Eva Helene Pade Morgen (Morning), 2024 Oil on canvas 300 x 360 cm (118.11 x 141.73 in)

Eva Helene Pade
Morgen (Morning), 2024
Oil on canvas
300 x 360 cm (118.11 x 141.73 in)

 

A reflection on the artist's work by Hettie Judah, writer and curator

Floating free of the specifics of time or place, the figures in Eva Helene Pade's paintings are united in mysterious common enterprise. It might be ecstatic dance, orgiastic rites, occult practices, or perhaps the enforced companionship of paradise or damnation. Licked with crepuscular shades of indigo and rose madder, they pullulate as though one flesh, moved by a beat, a cause, an emotion. Faces and bodies merge and blend: slim, smooth, soft-chested and ambiguous. Occasional phallic forms peep out - hot pink - from between clustered forests of feminine thighs. Bodies press against one another, mustering and embracing, framed by great loose sweeps of intense colour.

 We use the word ‘medium’ to describe an artist’s materials, but for some artists it feels apposite to think of this ‘medium’ in a more spiritual sense – paint as a conduit for communication beyond the conscious realm. Some have felt their hands directed by spirit guides – among them Georgina Houghton, Madge Gill and Hilma af Klint. There are others (including, recently, Marlene Dumas) who court hazard and indulge in pareidolia, pouring, soaking, dripping paint and teasing faces and other images out of the forms that emerge. To work in this way acknowledges the limitations of gestural abstraction – that the viewer who ‘completes’ the work must fight a predisposition to detect an image where none was intended.

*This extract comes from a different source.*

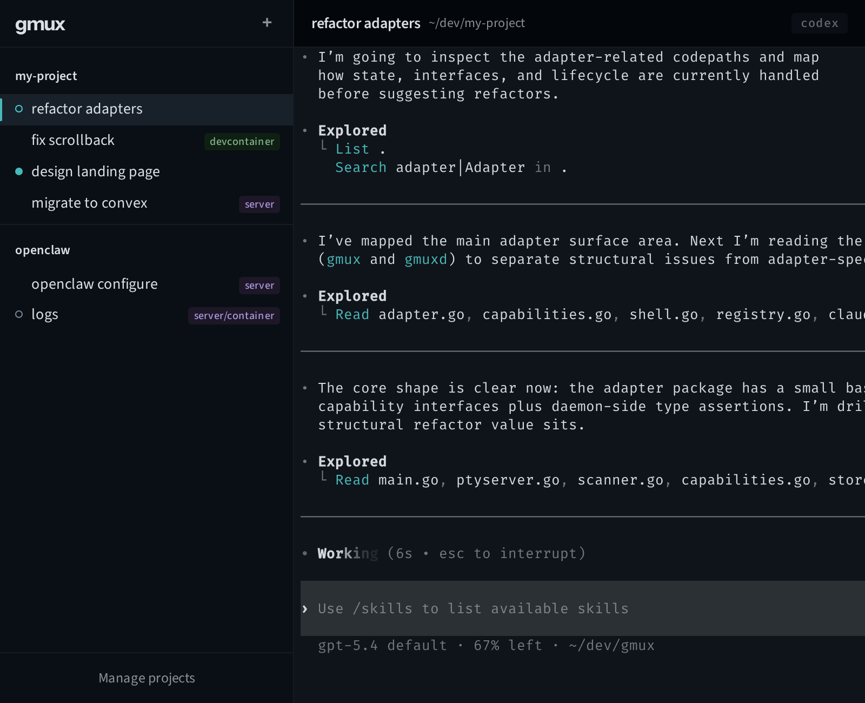The image size is (865, 703).
Task: Click devcontainer tag on fix scrollback
Action: coord(242,141)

Eva Helene Pade Birkeskov, 2023 Oil on cotton 240 x 360 cm (94.48 x 141.73 in)

Eva Helene Pade
Birkeskov, 2023
Oil on cotton
240 x 360 cm (94.48 x 141.73 in)

Pade dances in the borderlines between all of this. Her paintings are executed largely unpremeditated and with little by way of model beyond a few barely sketched shapes. She courts hazard, applying paint freely at first, allowing prompts and suggestions of personhood to emerge. Faces throng Moment of Transitions (2022), Birkeskov (Birch Forest, 2023) and Efter Faldet (After The Fall, 2024) recalling the crowded, depthless compositions of late Gothic painting – Jean Fouquet’s hovering seraphim, Beato Angelico’s banks of angels. They are otherworldly – or interworldly – like the faces that cram the visionary artist William Blake’s engravings of Dante’s Inferno, and the land and skyscape of Asger Jorn’s Wheel of Life (1953).
Eva Helene Pade Efter faldet (After the fall), 2024 Oil on canvas 213 x 182 cm (83.85 x 71.65 in)

Eva Helene Pade
Efter faldet (After the fall), 2024
Oil on canvas
213 x 182 cm (83.85 x 71.65 in)

Eva Helene Pade Untitled, 2023 Oil on cotton 90 x 90 cm (35.43 x 35.43 in)

Eva Helene Pade
Untitled, 2023
Oil on cotton
90 x 90 cm (35.43 x 35.43 in)

In Pade’s altarpiece-sized Dansen (The Dance, 2024) figures coalesce around a central figure with her arms raised, a sibling to Edvard Munch’s eroticised Madonna (1894-5). Sweeps of thinned paint swathe their bodies like loose fragments of fabric or ectoplasm. Just visible in the background are barely formed faces and bodies half emerging from a kind of primal ooze. As with Munch’s grand Frieze of Life project Pade’s enigmatic bodies speak to a tradition of symbolist or narrative painting. In Dansen, the amorous couple with their bodies pressed together might be Dante’s doomed lovers Paolo and Francesca: the figures on the right the three fates. Although Pade provides no symbolic vocabulary with which to neatly untie her paintings, each offers a presiding mood – the sultry intoxication of Blå aften (Blue Evening, 2024), the floating, watery sensuality of Ekko (Echo, 2024). These bodies trapped in an eternal yonder are like the orphaned nymphs of paintings past, waiting to be reborn for new rituals and modern myths.